THE SPINSTER AS BEMUSED SLACKER

The premiere single archetype of the new century is someone who, like Roiphe, probably assumed in college she’d get married, then had a serious career, then had relationships, then…well, it gets hard to say, exactly, in a day-to-day recounting, but one
can
say life seemed to get very busy. Many boyfriends. Many major projects. Many drinks and events and then, oh, well, you know, it gets to be Christmas and, now, oh, God, not again, she’s sort of rambling…but, hey, she’s a cleverly scripted fictional single who, an amalgam of many real thirtyish never-weds, stands as the latest in singular icons.

There are two primary exemplars of this highly competent but still dithering archetype: Ally McBeal (of David Kelley and former Fox-TV fame) and Bridget Jones (of British journalist Helen Fielding/Renée Zellweger fame). To sketch them, let’s borrow icons from the 1970s, first decade of the modern single working woman. Specifically, imagine cross-pollinating the hyper TV executive Faye Dunaway played in
Network
with Woody Allen’s Annie Hall.

That’s just a cartoonish idea. What makes Ally and Bridget special types, the essential single icons of the moment, is their ability to find the humor—corny as it sounds, the “humanity”—in some fairly unbearable social situations. Deadpan and highly self-aware, they can laugh at themselves without becoming self-deprecating and/or snide. They can be sad, sob at their desks, and it’s never pathetic because they get over it and go
back to work. Emotional states that women are usually punished for—rage, pathos, lust—are here just naturally occurring parts of the character and, by extension, parts of life.

The recently departed Ally McBeal was not terribly appealing at first, with her micromini suits, improbable Gumby body, and the supposed Harvard law education we never actually saw in evidence. But she grew on you. She was beautiful, successful, she could sing, but there were also the basic and unglamorous facts of her life.

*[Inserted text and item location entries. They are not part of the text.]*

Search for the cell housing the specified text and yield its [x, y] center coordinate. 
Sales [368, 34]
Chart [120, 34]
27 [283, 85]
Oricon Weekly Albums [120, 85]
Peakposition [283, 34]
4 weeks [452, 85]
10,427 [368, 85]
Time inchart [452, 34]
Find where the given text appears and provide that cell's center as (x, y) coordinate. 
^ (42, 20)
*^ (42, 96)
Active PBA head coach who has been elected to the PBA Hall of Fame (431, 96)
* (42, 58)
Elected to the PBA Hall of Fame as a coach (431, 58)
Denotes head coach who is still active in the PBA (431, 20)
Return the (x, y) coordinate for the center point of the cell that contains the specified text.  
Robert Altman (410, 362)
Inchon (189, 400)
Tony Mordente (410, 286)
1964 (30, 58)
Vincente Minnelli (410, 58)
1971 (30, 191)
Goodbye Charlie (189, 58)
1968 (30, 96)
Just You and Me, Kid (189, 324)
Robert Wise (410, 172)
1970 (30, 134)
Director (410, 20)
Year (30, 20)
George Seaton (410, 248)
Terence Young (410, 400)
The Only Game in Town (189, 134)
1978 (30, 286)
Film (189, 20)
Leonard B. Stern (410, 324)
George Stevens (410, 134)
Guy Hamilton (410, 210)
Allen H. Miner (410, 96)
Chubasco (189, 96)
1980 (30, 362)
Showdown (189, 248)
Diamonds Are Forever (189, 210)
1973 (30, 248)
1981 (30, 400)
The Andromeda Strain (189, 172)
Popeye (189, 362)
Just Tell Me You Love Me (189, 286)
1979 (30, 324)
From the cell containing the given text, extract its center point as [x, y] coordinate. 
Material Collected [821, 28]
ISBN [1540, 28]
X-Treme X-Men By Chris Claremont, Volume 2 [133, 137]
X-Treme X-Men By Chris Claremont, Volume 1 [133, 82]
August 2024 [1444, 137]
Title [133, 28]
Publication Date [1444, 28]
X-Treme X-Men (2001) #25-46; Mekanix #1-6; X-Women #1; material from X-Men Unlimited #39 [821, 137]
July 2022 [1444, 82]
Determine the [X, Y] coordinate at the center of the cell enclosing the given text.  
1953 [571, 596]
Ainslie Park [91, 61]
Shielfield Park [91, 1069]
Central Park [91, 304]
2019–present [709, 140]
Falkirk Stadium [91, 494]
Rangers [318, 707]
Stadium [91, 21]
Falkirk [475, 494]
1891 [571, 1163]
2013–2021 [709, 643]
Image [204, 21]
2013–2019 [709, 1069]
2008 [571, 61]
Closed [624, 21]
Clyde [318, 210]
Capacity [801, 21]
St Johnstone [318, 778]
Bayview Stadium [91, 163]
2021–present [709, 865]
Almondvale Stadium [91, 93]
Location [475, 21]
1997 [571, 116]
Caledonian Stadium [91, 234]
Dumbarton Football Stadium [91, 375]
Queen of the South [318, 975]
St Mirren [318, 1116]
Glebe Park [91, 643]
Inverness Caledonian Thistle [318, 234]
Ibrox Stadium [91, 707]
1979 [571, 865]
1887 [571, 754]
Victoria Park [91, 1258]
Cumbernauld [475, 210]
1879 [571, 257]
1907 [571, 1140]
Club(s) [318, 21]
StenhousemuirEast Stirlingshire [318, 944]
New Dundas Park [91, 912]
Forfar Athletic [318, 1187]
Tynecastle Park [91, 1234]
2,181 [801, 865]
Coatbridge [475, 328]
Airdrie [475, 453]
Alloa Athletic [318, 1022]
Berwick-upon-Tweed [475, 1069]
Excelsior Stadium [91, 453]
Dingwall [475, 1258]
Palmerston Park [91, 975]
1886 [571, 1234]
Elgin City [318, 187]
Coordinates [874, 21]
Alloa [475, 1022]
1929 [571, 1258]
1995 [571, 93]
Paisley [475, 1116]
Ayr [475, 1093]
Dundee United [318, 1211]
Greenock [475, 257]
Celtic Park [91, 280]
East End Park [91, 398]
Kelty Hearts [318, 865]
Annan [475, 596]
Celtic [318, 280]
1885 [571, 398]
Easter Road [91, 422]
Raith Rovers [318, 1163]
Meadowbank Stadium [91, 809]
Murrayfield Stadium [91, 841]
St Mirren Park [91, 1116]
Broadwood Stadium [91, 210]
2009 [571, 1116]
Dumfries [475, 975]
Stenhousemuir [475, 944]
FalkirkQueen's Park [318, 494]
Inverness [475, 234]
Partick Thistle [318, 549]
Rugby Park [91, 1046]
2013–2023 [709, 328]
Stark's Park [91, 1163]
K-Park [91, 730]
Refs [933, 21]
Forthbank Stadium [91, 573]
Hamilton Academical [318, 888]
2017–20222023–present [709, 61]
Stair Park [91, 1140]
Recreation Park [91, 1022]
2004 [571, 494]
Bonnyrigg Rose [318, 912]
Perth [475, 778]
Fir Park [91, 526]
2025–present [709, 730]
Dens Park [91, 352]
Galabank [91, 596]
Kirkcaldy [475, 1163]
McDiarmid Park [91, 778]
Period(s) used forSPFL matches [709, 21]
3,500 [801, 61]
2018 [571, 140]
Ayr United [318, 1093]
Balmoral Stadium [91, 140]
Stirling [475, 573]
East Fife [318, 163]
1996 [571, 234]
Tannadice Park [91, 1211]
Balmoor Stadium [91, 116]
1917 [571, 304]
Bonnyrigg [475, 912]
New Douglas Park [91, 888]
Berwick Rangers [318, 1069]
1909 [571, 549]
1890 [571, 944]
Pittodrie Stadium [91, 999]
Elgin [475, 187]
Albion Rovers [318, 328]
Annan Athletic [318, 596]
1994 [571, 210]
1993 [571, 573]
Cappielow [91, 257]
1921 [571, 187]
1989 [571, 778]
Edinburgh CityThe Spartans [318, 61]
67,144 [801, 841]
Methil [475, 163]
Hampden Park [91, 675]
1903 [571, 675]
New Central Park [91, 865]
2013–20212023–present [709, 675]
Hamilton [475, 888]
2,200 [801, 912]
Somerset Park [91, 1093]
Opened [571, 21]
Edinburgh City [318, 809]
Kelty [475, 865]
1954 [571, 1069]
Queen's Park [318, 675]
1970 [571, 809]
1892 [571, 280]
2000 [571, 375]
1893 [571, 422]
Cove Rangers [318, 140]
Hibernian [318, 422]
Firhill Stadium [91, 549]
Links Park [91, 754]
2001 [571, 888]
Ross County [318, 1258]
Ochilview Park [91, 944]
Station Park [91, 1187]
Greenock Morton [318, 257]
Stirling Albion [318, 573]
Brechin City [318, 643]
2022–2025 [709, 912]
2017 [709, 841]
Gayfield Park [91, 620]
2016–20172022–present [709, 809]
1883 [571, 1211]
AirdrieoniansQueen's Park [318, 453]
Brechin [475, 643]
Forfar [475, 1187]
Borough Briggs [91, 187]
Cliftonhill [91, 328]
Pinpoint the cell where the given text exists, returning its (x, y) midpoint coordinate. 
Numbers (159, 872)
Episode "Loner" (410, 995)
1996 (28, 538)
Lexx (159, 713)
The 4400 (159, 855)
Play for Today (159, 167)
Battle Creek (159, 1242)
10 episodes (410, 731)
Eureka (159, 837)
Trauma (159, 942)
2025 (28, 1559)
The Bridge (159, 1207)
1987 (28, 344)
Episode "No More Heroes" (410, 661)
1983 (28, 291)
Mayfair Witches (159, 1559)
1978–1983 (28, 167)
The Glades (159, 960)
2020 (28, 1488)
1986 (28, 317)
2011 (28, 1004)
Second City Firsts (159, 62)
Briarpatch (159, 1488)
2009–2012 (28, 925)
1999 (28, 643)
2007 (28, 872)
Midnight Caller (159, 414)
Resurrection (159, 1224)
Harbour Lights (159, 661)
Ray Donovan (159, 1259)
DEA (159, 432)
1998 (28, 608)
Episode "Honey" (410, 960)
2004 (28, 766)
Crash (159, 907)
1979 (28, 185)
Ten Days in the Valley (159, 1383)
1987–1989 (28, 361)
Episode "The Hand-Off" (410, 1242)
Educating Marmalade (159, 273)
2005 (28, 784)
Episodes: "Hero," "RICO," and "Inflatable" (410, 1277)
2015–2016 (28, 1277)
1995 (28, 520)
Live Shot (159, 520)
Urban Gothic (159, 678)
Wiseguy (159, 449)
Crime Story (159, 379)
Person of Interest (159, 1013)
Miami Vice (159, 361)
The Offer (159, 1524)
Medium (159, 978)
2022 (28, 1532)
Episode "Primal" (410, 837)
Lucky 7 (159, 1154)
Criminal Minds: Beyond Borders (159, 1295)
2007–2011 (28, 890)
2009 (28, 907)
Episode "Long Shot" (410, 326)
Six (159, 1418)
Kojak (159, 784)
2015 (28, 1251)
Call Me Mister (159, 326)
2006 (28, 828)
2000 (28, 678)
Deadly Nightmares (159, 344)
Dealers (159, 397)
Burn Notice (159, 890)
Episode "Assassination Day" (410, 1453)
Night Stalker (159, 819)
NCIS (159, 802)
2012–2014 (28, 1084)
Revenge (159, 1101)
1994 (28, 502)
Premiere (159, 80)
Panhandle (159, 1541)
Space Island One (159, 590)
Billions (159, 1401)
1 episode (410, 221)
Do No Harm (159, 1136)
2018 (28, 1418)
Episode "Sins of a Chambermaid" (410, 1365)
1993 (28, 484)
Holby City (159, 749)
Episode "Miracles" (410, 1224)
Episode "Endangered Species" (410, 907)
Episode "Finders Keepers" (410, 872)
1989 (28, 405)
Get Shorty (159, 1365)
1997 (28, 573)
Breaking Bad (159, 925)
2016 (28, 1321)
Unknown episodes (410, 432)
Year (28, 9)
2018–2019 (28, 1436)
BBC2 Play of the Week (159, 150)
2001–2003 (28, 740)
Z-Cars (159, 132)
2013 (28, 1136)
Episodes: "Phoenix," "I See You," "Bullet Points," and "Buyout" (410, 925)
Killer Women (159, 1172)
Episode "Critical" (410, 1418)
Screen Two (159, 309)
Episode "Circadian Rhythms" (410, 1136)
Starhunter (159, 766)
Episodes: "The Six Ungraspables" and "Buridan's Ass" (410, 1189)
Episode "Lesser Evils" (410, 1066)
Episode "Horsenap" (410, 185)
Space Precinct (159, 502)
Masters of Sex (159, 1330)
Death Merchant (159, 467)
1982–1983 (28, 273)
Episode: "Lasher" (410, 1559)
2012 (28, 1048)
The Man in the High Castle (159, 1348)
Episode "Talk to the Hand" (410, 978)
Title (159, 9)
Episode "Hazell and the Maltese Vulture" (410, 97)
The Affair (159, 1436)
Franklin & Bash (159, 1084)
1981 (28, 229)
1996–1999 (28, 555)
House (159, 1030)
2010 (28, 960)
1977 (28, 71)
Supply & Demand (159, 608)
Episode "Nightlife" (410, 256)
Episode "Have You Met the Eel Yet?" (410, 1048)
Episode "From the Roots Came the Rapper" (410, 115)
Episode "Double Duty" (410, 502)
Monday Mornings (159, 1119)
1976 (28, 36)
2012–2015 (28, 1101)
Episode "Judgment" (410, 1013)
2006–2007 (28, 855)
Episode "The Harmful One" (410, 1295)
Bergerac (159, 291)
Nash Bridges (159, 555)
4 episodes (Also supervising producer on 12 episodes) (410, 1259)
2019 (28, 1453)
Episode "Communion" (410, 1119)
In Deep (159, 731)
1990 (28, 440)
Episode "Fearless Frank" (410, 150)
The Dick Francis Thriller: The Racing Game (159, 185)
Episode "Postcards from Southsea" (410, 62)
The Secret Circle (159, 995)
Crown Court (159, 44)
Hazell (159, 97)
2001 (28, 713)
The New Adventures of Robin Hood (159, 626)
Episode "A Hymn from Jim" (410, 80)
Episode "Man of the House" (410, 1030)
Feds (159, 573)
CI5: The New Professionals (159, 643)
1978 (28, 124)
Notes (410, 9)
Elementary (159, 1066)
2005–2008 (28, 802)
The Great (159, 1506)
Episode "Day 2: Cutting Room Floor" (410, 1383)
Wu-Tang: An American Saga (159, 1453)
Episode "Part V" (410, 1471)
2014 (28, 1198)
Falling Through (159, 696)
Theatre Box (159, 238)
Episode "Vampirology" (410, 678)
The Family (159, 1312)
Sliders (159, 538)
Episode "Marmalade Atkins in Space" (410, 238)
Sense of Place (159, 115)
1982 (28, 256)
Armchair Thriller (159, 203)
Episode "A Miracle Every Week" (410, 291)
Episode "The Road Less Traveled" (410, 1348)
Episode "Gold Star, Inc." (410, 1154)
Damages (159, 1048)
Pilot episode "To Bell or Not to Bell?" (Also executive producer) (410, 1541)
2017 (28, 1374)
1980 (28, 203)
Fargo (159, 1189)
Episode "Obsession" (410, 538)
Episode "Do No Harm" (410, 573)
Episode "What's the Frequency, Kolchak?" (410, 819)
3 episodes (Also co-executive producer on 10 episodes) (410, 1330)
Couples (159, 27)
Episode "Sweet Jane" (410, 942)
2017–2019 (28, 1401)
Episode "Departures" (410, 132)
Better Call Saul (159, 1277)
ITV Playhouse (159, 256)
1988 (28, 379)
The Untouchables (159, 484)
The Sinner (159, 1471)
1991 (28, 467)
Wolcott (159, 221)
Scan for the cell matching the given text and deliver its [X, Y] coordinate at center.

She worked horrible hours, during which she tried, without great success, to be one of the guys. She worked, knowing that she also had to share the bathroom, aka “the unisex,” with these guys. Some of whom she had slept with. While they’d been involved with her colleagues. Of course she met men elsewhere—in court (one of them accused her, loudly, right there, of treating him as a sex object), while out buying coffee (one of these, much later, told her he was bisexual), or at the car wash, where she dreamily followed a cute guy inside…the car wash itself, where he happened to work. She arrived at her own office soaking wet. Once she arrived in court with a bowling ball stuck on her finger. Once she was arrested for tripping a woman in a supermarket. And on and on.